Gubernur DKI Jakarta, Anies Baswedan, dan Sekretaris Daerah, Pramono, menekankan bahwa keberhasilan infrastruktur tidak dapat dipisahkan dari kemampuan mendengar aspirasi warga. “Kita tidak hanya fokus pada pembangunan jalan, jembatan, atau transportasi, tetapi juga harus memastikan suara rakyat menjadi pedoman kebijakan,” ujar Pramono dalam sambutan resmi.
Beberapa program yang menjadi fokus pendengaran warga antara lain:
- Forum Warga Terpadu yang diadakan setiap tiga bulan di tiap kecamatan, memungkinkan warga langsung menyampaikan keluhan dan usulan.
- Platform digital “Jakarta Suara” yang mengintegrasikan laporan layanan publik, survei kepuasan, dan analisis data real‑time.
- Tim Respons Cepat yang menindaklanjuti laporan kritis dalam waktu 48 jam, terutama terkait masalah transportasi dan kebersihan.
Selain itu, pemerintah provinsi memperkuat koordinasi dengan Dinas Perhubungan, Dinas Pekerjaan Umum, dan Badan Penanggulangan Bencana untuk menyesuaikan proyek infrastruktur dengan kebutuhan nyata warga, seperti penambahan halte bus di area padat penduduk atau revitalisasi trotoar yang aman bagi pejalan kaki.

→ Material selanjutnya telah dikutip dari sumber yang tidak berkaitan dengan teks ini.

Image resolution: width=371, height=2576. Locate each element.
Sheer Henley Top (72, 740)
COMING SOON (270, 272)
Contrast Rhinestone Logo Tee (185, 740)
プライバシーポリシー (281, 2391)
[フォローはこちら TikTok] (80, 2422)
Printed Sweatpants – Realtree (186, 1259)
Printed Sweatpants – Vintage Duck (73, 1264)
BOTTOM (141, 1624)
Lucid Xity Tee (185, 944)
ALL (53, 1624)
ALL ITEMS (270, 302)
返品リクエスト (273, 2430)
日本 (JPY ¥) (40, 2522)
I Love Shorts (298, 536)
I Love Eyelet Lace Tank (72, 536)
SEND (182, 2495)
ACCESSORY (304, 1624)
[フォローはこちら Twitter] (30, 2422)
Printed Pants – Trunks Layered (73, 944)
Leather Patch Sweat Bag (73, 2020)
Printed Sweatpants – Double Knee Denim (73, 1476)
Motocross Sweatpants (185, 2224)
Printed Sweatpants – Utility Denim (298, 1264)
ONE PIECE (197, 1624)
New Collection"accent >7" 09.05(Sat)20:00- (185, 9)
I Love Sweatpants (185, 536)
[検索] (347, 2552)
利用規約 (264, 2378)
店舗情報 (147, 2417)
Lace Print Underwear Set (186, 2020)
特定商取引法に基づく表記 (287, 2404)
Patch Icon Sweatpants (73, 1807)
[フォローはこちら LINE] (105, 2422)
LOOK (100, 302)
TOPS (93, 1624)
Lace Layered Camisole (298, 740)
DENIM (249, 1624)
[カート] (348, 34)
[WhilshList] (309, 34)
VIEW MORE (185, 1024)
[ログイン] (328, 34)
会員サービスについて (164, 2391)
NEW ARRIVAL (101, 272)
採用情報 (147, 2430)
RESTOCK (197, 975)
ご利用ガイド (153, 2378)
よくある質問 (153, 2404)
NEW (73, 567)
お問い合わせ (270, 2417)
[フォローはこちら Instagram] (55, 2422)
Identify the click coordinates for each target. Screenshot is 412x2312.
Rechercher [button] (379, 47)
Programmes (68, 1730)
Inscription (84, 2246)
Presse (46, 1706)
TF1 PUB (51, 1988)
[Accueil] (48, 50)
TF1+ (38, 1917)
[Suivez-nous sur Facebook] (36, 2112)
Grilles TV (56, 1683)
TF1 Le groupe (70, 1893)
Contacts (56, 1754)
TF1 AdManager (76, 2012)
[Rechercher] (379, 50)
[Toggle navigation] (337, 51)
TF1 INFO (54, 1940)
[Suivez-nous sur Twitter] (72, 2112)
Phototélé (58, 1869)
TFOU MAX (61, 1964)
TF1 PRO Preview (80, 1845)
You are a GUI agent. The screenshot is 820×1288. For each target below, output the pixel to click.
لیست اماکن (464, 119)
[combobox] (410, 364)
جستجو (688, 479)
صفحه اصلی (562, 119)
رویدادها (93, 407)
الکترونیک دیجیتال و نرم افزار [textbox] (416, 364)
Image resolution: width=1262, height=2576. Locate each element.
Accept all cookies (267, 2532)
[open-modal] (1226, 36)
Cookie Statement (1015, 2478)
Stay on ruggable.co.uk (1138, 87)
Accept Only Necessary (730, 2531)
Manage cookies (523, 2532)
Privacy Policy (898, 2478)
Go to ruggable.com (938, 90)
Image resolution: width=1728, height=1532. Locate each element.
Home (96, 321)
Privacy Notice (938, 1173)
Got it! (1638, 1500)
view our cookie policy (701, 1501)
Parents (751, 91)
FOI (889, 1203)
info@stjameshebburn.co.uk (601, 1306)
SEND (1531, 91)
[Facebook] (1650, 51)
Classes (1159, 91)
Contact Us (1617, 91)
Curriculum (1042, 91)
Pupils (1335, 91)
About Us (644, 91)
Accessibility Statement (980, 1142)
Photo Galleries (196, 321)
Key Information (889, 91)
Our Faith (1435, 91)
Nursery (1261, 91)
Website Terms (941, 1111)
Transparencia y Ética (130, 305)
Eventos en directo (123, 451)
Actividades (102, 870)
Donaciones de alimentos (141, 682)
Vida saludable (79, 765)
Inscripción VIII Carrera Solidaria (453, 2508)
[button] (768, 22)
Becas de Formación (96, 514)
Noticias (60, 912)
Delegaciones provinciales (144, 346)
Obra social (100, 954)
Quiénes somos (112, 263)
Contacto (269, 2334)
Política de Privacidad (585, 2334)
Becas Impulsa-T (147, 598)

Pramono menegaskan bahwa kebijakan yang berorientasi pada pendengaran warga tidak hanya meningkatkan kepuasan masyarakat, tetapi juga menurunkan biaya perbaikan jangka panjang karena proyek‑proyek yang direncanakan sudah mempertimbangkan faktor sosial dan lingkungan.
Ke depan, pemerintah DKI Jakarta berencana mengintegrasikan data pendengaran warga ke dalam Sistem Manajemen Proyek (SMP) yang akan menjadi acuan utama dalam perencanaan dan evaluasi semua proyek infrastruktur hingga 2030. Dengan langkah ini, diharapkan Jakarta tidak hanya menjadi kota dengan infrastruktur modern, tetapi juga kota yang responsif terhadap kebutuhan warganya.